As long as the company you are working for is not doing anything illegal or
fudging the numbers, I don't think you need to justify anything.

Embrace the job, learn everything you can, and then you will be shocked how
valuable you have become. Remember - you are trading your time for a paycheck.
It is upto you to make sure that time is well spent and that it benefits you
as much as the company you work for.

------
dangrossman
I've been building web analytics services for roughly 15 years.

Each one started as scratching an itch. I built my first web stats service
back in the time before Google Analytics, when anything more complicated than
a basic Apache log analyzer cost money I didn't have. The information tracked
(referring URLs, pages viewed, time on site, bounce rate, language of each
visitor, etc) is information that's been transmitted and logged since the very
first web servers. That's now a freemium service with a couple tens of
thousands of users, called W3Counter.

7 or 8 years ago a relative of mine opened a B&M store with a companion online
store, and I built several products to help him run that, including a new web
stats service that included ad and conversion tracking to show which ads
(Google AdWords, Bing Ads, Facebook, etc) were generating which sales. That's
now a premium service with a couple thousand users and marketing agencies,
called Improvely.

None of this involves tracking people around the web or combining information
from multiple websites using third party cookies. Just providing website
owners with information about what happens on their own website. But both of
my products are commonly included in those "ad-tech landscape" infographics
with the thousands of companies on them every year.

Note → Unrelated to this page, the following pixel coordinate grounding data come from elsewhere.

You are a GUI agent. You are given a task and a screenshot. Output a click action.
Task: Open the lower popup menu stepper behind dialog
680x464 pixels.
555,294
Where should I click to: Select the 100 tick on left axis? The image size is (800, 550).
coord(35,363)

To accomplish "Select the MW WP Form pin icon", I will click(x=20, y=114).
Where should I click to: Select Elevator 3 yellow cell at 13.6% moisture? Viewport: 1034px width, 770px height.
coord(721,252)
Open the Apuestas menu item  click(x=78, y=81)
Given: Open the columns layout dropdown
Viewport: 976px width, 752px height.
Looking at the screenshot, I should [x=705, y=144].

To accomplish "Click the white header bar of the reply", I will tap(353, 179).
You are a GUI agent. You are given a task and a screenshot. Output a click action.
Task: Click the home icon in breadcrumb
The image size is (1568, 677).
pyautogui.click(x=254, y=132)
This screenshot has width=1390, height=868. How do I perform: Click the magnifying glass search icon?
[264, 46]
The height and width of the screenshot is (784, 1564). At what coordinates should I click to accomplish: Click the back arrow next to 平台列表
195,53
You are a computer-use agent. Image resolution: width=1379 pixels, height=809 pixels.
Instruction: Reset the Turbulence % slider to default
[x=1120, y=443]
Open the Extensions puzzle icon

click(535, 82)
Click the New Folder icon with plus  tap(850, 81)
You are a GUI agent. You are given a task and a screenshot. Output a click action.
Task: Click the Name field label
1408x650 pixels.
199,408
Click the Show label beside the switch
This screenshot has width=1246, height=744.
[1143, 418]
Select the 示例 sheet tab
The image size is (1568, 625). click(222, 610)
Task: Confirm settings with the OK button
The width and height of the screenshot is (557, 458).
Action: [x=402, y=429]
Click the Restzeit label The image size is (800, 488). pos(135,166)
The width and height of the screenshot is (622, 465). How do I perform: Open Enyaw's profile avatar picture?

Am I supposed to feel bad about that and need to rationalize it? Because I've
never felt that way. Keeping track of which pages of your site are most
popular, which ads are generating sales, which other sites are linking to
yours and sending you traffic, seem as simultaneously essential and innocuous
to me as the information B&M stores have when they track how many people walk
in the door, what products are selling fastest, which circulars are bringing
them sales by tracking coupons, which customers are their repeat customers and
what they buy, etc. Their "tracking cookie" is simply your credit card or the
grocery store loyalty card you scan every time you check out.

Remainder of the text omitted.